Created attachment 40344 [details] Proposed fix for a Chromium SVG crash Fix a Chromium SVG crash when visiting http://upload.wikimedia.org/wikipedia/commons/c/c2/World_map_pol_2005_v02.svg as reported by http://crbug.com/14521 The issue is tileRect is not empty with Skia when tileWidth or tileHeight becomes zero, and the calculation of numY or numX causes a zero division.
I'm confused as to what you mean by "tileRect is not empty with Skia". Why is this needed?
(In reply to comment #1) > I'm confused as to what you mean by "tileRect is not empty with Skia". Why is > this needed? It's due to Skia's BitmapPlatformDevice::create() implementation for Windows; it creates a 1x1 bitmap when either the requested width or height is zero. http://src.chromium.org/viewvc/chrome/trunk/src/skia/ext/bitmap_platform_device_win.cc The revised numY and numX calculations also seem to be more consistent with the following tile image drawing logic.
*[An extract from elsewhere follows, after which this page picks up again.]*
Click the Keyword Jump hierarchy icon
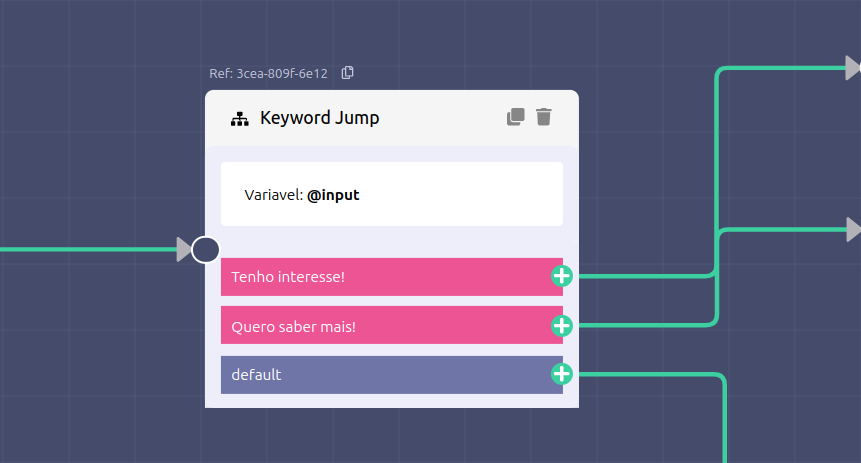Viewport: 861px width, 463px height. tap(239, 118)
OK, so why does BitmapPlatformDevice::create() do that? :)
(In reply to comment #3) > OK, so why does BitmapPlatformDevice::create() do that? :) It says, // CreateDIBSection appears to get unhappy if we create an empty bitmap, so // just create a minimal bitmap If we fix this, it looks we also need to fix SkBitmap::copyTo(), etc., which cannot handle empty bitmaps.
It is a general bug. I see it on WebKitGtk too. Get Floating point exception. But this patch will definitely break a pixel-test, at least stroked-pattern-expected.svg. Even when we don't have a pixel-test bot :-( I wonder if we have to draw a pattern at all, if tileWidth or tileHeight are 0. Since we don't have an image to draw. tileHeight and tileWidth are the rounded results of patternBoundaries().width(), patternBoundaries().height(). In the case that one of the both boundaries are not 0 and < .5, we might set tileHeight or tileWidth to 1.f. And make an early return if one of them is 0.
Comment on attachment 40344 [details] Proposed fix for a Chromium SVG crash Please add a test. I don't know whether the code change is correct.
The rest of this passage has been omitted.